In support of the contention that the objectionable words in the judgment should be stricken therefrom, plaintiffs cite the cases of Fairbanks v. Macready, 92 Cal. App. 156, 267 P. 716, 268 P. 947, and Reak v. Borsi, 55 Cal. App. 169, 202 P. 951. The first case holds that where there is nothing in the findings to support an injunction, it has no proper place in the judgment. The second case relates to the question of conflicting findings. A reading of the findings and the judgment establishes conclusively that the Feather River Forest Homes copartnership has been accorded all the rights to which it is entitled, in the wording of the judgment preceding the words complained of by the appellants. The copartnership is permitted to maintain the dam erected across Berry creek so as to create a lake of about thirty acres in area, to be used “for boating, fishing, bathing and other proper uses incidental to the occupancy of the homes erected on the parcels of real property by the owners thereof, provided, however, that said defendants shall not deplete the flow of Berry Creek to any appreciable or material extent, and shall not pollute the same.” Then the judgment specifically enjoins all of the parties not to interfere with the rights of any other parties to the action, as follows: “It is further ordered, adjudged and decreed that the plaintiffs and the defendants, their heirs, successors or assigns, are, and each of them is perpetually enjoined and restrained from interfering with the property or property rights of every other plaintiff or defendant in this action, as hereinbefore set forth.” The rights of all of the parties as established by the court are those prohibited from being interfered with by any of the other parties to the action. The remainder of the judgment, if it goes beyond what has just been established, has no place in the record by reason of the fact that there is nothing in the record upon which it can be based. If it does not go beyond the rights fixed by the judgment preceding the objectionable words, it is surplusage. If it goes beyond the rights established by the preceding portion of the judgment then it would include the right of the copartnership to proceed to change the purposes for which the dam is constructed to make different uses thereof, and prohibit the plaintiffs, or any of them, from bringing any action to restrain such different use.

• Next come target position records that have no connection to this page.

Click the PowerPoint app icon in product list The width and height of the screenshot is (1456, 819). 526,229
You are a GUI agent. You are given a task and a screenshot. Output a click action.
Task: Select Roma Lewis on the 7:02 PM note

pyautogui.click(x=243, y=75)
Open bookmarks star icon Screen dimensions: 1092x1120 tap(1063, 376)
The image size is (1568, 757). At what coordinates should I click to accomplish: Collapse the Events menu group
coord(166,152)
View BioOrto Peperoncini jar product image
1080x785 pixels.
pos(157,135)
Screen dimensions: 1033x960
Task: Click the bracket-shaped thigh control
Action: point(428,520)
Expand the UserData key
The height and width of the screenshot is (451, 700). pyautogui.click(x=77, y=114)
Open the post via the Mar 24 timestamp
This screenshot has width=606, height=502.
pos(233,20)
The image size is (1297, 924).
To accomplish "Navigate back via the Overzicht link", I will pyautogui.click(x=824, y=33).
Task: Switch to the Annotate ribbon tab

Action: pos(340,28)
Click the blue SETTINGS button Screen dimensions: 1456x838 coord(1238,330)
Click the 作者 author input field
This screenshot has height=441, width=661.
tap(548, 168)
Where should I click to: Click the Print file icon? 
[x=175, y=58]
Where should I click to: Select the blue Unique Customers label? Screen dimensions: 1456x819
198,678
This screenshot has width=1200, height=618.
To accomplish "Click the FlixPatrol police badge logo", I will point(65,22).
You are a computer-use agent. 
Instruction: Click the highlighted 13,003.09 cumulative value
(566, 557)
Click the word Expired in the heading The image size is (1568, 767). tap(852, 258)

As the purpose of every judgment should be to limit litigation and clearly establish the rights of the parties as found by the courts to exist, and having done that, nothing should be entered therein either limiting the rights of the parties which are not involved in the action, which may arise in the future, or be interfered with hereafter, especially when such language can only be productive of uncertainty or confusion.

It follows that the judgment should be modified by striking therefrom the words, “and the plaintiffs and defendants, other than Feather River Forest Homes, are perpetually enjoined and restrained from interfering in any manner with the maintenance of the dam across Berry Creek, hereinbefore referred to,” and it is so ordered.

As so modified, the judgment is affirmed.

None of the parties herein are awarded costs.

Mr. Justice PLUMMER delivered the opinion of the court.

We concur: PULLEN, P. J.; R. L. THOMPSON, J.